### Task details
Below is a block of entries; repeat exactly the lines starting at the line that contains "Click the Anticipo 1º column header" and ending at the line that contains "This screenshot has height=514, width=1568.", both included.
┌─ Material for the task
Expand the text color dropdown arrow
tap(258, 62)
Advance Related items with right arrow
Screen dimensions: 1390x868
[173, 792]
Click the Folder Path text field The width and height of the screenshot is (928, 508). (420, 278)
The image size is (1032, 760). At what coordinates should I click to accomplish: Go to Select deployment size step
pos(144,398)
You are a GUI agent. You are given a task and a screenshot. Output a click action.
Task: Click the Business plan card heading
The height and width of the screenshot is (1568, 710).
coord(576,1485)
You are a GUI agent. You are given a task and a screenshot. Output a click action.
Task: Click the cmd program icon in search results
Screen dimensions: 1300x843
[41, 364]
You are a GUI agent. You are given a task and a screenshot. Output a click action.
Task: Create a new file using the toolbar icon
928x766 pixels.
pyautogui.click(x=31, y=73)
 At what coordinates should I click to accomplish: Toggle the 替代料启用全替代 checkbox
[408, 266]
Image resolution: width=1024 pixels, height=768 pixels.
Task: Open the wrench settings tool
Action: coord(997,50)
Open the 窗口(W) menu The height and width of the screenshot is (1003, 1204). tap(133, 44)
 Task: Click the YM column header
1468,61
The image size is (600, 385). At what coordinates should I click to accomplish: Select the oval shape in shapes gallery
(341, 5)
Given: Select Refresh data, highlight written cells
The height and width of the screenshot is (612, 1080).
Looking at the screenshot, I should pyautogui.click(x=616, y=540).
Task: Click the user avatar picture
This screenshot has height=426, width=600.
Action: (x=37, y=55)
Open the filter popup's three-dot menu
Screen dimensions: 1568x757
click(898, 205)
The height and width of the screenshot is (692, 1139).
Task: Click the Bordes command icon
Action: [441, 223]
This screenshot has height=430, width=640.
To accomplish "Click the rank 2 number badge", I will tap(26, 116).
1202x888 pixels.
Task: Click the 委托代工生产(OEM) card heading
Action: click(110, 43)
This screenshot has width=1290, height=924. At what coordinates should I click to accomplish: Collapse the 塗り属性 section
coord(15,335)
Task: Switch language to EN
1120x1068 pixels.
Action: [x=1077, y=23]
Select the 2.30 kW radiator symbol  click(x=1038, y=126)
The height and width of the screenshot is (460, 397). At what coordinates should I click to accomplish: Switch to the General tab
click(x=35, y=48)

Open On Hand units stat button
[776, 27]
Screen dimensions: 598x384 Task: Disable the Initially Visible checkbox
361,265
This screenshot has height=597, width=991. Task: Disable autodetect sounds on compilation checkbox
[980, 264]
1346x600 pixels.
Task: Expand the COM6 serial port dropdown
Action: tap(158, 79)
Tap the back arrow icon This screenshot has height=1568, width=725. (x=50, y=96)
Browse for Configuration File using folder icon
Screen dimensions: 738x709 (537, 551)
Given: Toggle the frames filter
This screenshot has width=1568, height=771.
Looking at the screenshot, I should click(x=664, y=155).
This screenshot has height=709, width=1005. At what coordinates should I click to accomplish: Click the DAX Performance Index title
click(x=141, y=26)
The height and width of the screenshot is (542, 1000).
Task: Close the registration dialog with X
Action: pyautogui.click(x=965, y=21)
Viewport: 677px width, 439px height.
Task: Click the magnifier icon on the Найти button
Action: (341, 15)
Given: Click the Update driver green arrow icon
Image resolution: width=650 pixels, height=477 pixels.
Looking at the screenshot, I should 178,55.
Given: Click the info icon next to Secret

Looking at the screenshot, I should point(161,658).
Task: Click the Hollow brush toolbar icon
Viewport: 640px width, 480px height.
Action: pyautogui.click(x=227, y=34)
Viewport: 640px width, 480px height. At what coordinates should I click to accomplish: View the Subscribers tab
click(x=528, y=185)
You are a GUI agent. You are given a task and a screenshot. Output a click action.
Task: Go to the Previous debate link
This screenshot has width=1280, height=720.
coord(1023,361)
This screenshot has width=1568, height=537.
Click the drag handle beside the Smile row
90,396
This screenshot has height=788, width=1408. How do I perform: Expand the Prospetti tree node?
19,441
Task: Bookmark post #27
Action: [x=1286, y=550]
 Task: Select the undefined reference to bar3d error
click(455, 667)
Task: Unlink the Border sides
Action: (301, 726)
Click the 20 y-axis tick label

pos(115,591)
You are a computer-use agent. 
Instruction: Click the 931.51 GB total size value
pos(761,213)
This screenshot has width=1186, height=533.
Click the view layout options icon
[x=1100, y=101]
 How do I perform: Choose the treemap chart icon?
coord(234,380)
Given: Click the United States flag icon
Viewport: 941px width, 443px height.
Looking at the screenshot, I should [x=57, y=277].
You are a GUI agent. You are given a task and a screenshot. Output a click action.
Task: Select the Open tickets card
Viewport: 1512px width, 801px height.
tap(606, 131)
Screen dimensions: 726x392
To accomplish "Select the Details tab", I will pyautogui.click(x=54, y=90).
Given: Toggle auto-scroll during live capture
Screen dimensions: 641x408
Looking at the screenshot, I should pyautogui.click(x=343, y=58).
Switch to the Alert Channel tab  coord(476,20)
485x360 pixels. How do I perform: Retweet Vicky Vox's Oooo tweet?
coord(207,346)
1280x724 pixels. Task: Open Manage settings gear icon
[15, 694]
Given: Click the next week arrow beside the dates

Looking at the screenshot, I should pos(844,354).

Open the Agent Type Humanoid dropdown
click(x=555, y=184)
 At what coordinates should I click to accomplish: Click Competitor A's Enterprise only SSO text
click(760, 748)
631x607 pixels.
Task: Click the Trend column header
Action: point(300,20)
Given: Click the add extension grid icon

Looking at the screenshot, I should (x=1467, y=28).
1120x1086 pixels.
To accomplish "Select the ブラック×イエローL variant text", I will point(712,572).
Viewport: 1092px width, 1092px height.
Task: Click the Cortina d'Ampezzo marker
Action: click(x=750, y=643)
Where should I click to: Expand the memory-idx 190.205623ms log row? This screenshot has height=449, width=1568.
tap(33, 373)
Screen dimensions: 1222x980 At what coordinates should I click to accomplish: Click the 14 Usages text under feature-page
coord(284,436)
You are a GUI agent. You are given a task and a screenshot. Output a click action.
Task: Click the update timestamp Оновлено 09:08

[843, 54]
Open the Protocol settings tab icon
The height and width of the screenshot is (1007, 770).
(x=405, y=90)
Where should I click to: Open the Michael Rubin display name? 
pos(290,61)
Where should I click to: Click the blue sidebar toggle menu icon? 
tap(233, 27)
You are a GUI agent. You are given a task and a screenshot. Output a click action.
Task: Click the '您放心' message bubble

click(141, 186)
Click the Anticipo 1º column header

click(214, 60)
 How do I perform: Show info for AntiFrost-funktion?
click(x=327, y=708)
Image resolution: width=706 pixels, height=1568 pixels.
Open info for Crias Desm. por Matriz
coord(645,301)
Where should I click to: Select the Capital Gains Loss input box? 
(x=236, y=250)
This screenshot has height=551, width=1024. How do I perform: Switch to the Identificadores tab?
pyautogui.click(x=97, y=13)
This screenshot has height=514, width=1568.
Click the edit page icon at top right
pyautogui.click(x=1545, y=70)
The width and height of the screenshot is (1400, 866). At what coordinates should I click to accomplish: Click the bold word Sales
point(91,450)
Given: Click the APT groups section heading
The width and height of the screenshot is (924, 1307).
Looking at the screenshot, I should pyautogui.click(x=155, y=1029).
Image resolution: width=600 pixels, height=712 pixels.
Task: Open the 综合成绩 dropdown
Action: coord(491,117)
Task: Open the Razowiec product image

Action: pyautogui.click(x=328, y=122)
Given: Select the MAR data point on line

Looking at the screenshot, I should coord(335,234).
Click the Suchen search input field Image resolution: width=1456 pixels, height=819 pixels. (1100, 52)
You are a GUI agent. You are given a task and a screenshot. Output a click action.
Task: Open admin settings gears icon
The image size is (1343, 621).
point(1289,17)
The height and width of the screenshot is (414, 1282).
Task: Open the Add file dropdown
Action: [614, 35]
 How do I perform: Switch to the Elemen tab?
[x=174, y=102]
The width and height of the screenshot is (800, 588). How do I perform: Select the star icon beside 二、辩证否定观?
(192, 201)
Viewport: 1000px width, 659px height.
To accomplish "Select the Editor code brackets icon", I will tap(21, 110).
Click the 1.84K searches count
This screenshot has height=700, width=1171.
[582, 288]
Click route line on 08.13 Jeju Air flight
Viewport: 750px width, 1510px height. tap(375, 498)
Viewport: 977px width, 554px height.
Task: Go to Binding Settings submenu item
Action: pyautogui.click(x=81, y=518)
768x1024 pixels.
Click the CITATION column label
└─
### Response to the task
Click the Anticipo 1º column header

click(214, 60)
 How do I perform: Show info for AntiFrost-funktion?
click(x=327, y=708)
Image resolution: width=706 pixels, height=1568 pixels.
Open info for Crias Desm. por Matriz
coord(645,301)
Where should I click to: Select the Capital Gains Loss input box? 
(x=236, y=250)
This screenshot has height=551, width=1024. How do I perform: Switch to the Identificadores tab?
pyautogui.click(x=97, y=13)
This screenshot has height=514, width=1568.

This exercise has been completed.